C'est au départ le groupe de contrôle Citizens for Responsibility and Ethics in Washington (CREW) qui a constaté que Toyota avait subventionné les élus qui ont voté contre la validation de l'élection de Joe Biden. Sous le titre : "Cette insurrection est sponsorisée par" ("This sedition is brought to you by"), l'article de CREW détaille les montants versés par chaque entreprise et les bénéficiaires de ces aides financières, à savoir le parti républicain lui même ou des comités de soutien à Donald Trump directement.

Un système de soutien aux politiques qui montre ses limites

Une campagne présidentielle américaine est en premier lieu une question d'argent. Les dépenses de campagne ne sont pas plafonnées, contrairement à la France. Et la campagne 2020 a atteint des records : le candidat démocrate Joe Biden aura dépensé près de 1,3 milliard d'euros (un peu plus qu'Hillary Clinton en 2016). Idem pour Donald Trump, soit un tiers de plus que pour sa campagne de 2016.

Cet argent, il faut bien le trouver quelque part. Les donateurs sont donc la principale source de revenus, ce qui vient s'ajouter éventuellement à la fortune personnelle des candidats..

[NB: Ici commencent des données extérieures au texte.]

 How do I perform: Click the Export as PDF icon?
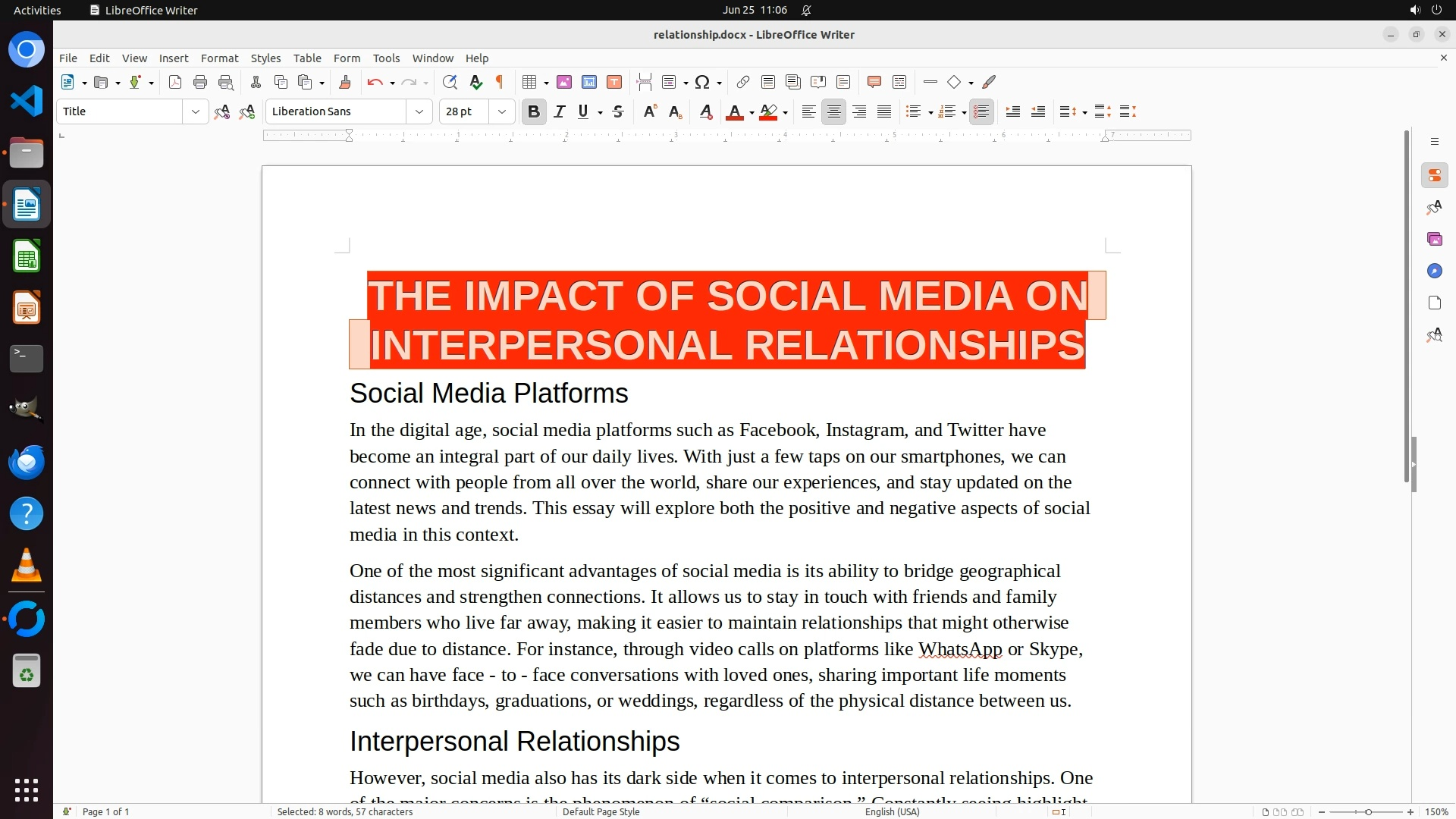175,82
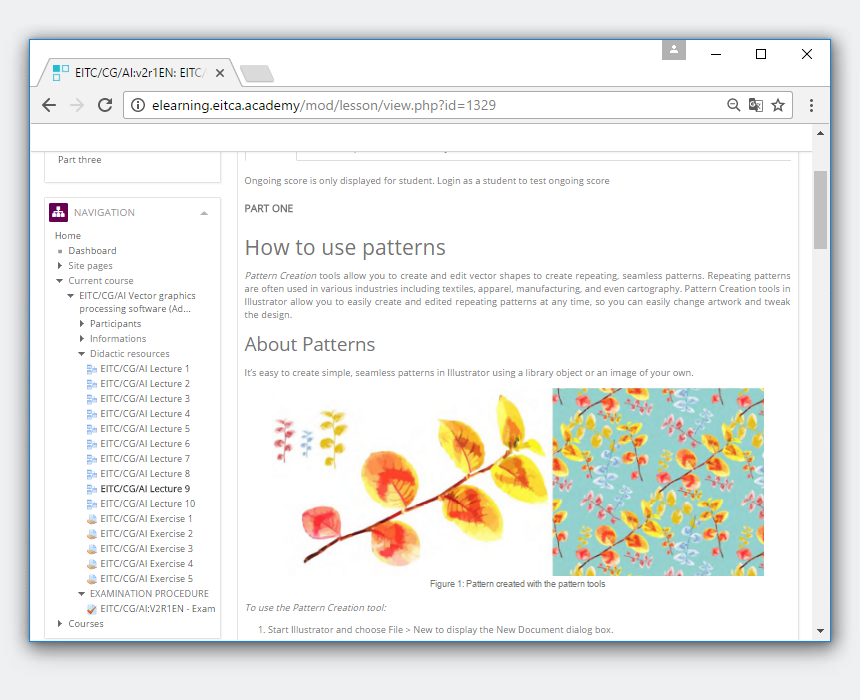Click the Navigation block sitemap icon
Viewport: 860px width, 700px height.
pos(58,212)
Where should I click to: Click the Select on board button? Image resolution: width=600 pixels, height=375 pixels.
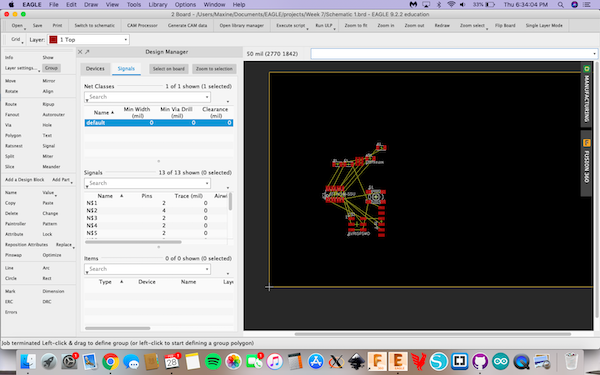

Aux États-Unis, les entreprises peuvent alors lancer ce qui s'appelle un PAC d'entreprise (un comité d'action politique abondé par les salariés). Objectif : muscler la campagne de candidats en la finançant. Depuis le 6 janvier,  jour où des républicains extrémistes ont envahi le Capitole afin d'empêcher la validation de l'élection de Joe Biden, Toyota a versé 55 000$ à 37 des 147 élus républicains ayant voté contre la certification du vote Biden. L'entreprise arrivant derrière est Koch Industries, qui a contribué à hauteur de 17 500 $ pour sept élus. Or, Koch Industries appartient aux frères Koch, deux frères conservateurs très impliqués politiquement à l'aile droitière du Parti républicain. Toyota, elle, est une entreprise japonaise.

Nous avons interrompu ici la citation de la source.